TPC Boston and its entrance on Arnold Palmer Boulevard cover approximately 400 acres. It is a mile and a quarter as the crow flies from the seventh tee to the 11th tee.
Part of the course has been designated as a Certified Audubon Cooperative Sanctuary. As a result, strict rules control the dozens of hectares of wetlands on the route, originally designed by the Palmer company and revamped by Gil Hanse, whose designs include a course in Brazil specially built for the 2016 Summer Olympics. .
Many New Englanders have visited TPC Boston, but only to attend the 17 PGA Tour events held since 2003. They haven’t seen the course without the sponsor tents, concession stands and other infrastructure necessary to accommodate thousands of people a day.
“We’re a normal golf course now and every decision isn’t related in some way to the tournament,” Elliott said. “But it’s still an extremely busy place.
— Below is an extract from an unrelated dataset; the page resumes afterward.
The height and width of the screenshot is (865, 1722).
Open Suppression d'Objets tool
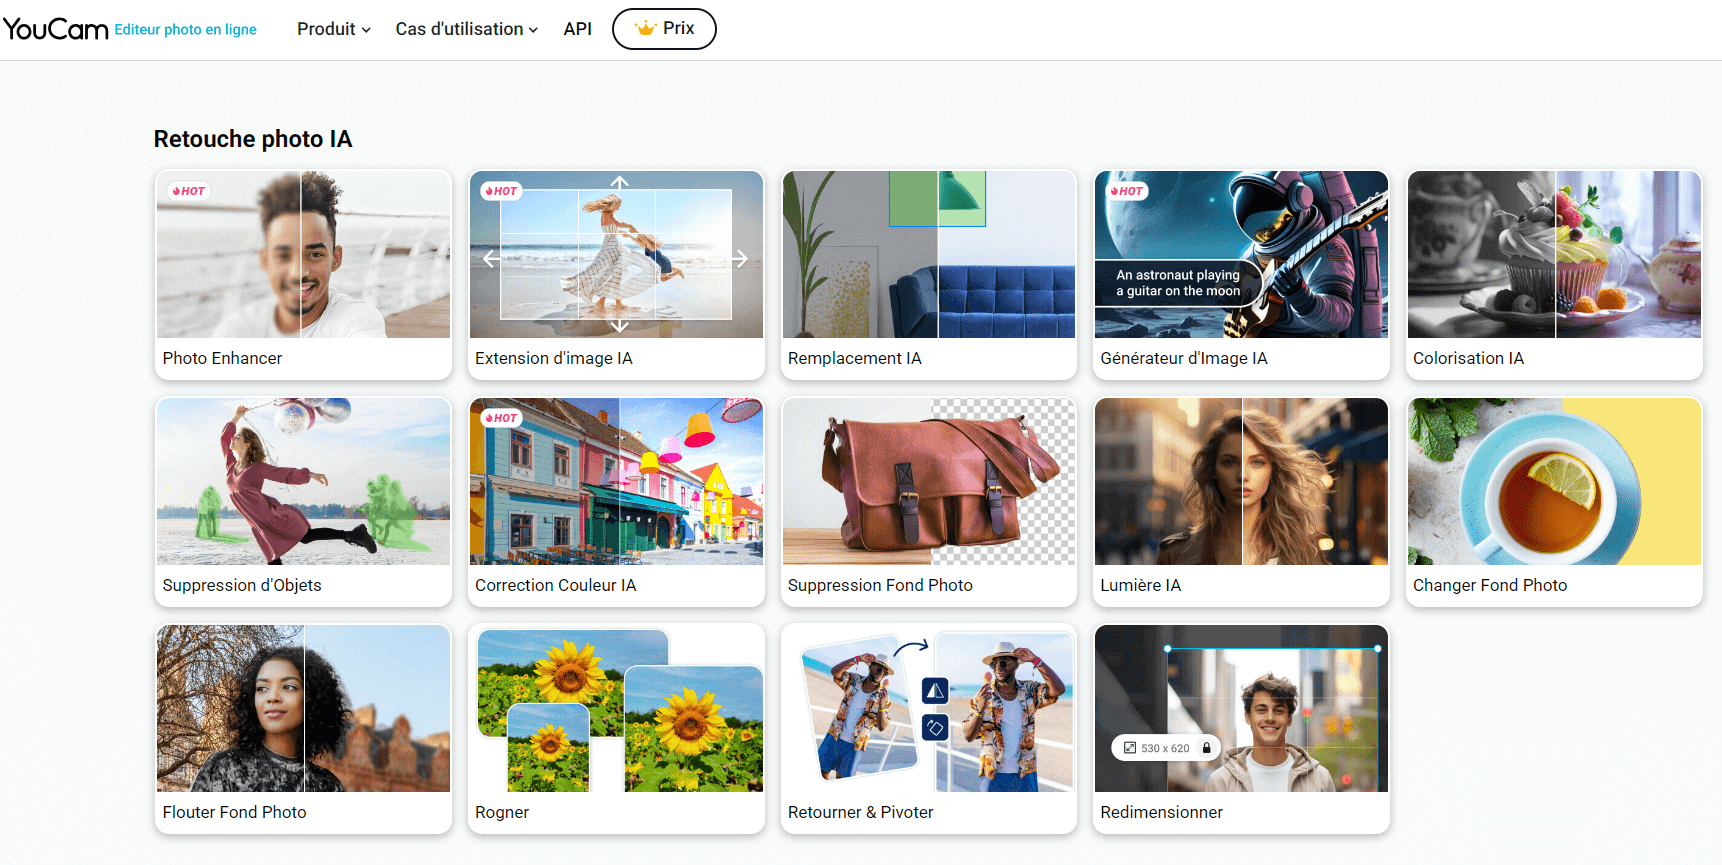303,501
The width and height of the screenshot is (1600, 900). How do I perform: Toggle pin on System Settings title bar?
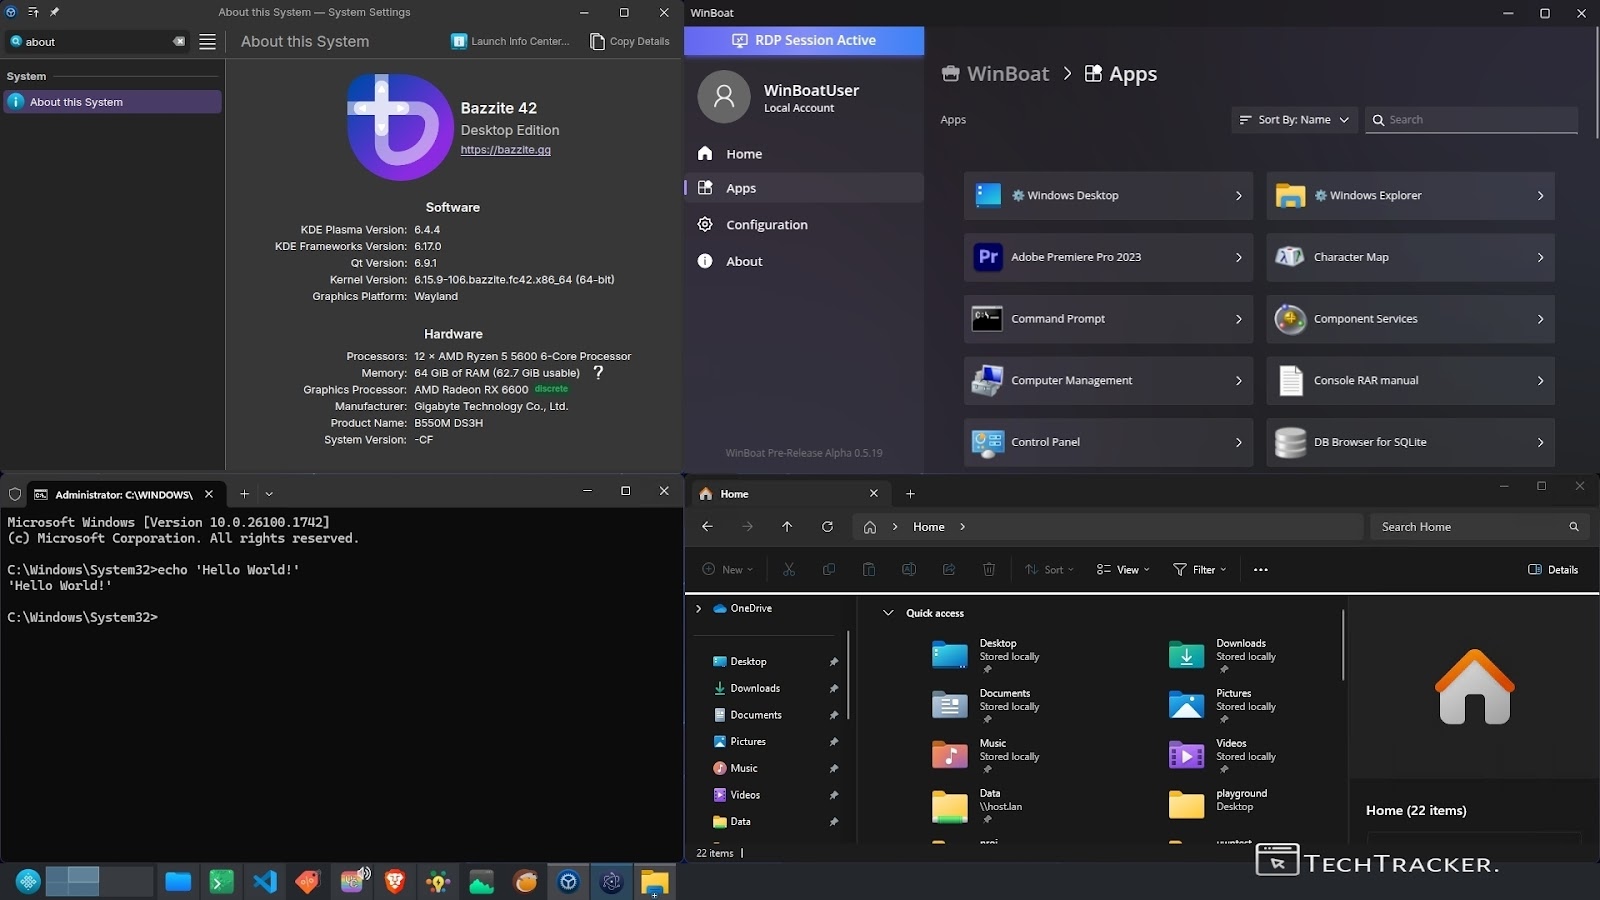[54, 12]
Membership is up and members enjoy playing as much as possible.
The members give him feedback, both positive and negative, but he calls himself his toughest critic.
“I’m going to ride and I’ll see something and I’ll think, ‘No, we have to fix this,'” he said.
Elliott said he was often asked what his job was about.
“What I do for a living is hard to explain to people,” he said. “They ask if we just cut the grass. I explain to them that ‘No, I grow the grass.’
A return of the pros?
Elliott’s biggest challenge may be if the best players in the world return to TPC Boston.
The Deutsche Bank Championship was first contested at Norton on Labor Day weekend in 2003. The German financial institution was desperate to enter the North American market, so CEO Seth Waugh convinced the PGA Tour to bring an event back to the Boston area and landed Tiger Woods. , then at the height of her popularity, as a host.
In 2007, after the Hanse revamp, the tournament gained prestige by becoming one of four FedEx Cup events in the new Tour playoff system.
But after losing three title sponsors and seeing the FedEx Cup playoffs reduced to three events, TPC Boston has been left without a tournament for the past two years. And even this 2020 event was scaled down because fans weren’t able to attend due to the coronavirus pandemic.
If a tournament returns, Elliott will be ready. He’s worked 23 PGA Tour events, so he knows he’ll be at work at 4:30 a.m., planning crew assignments and not leaving until well after the last player has retrieved his golf ball from the 18th green and that the sunlight fades. .
“Hopefully we get one back one day,” he said. “We have the capacity and the infrastructure to organize an event here. It will be a good challenge to have that kind of spotlight on us again.
Meanwhile, Elliott said his own golf clubs are usually just gathering dust. Although he works at a top private club, he plays a handful of times a year at best, but hopes to get out more if his daughter, now just 14 months old, gets a taste for the game.
“I was probably a better golfer at 10 than I am now,” he said.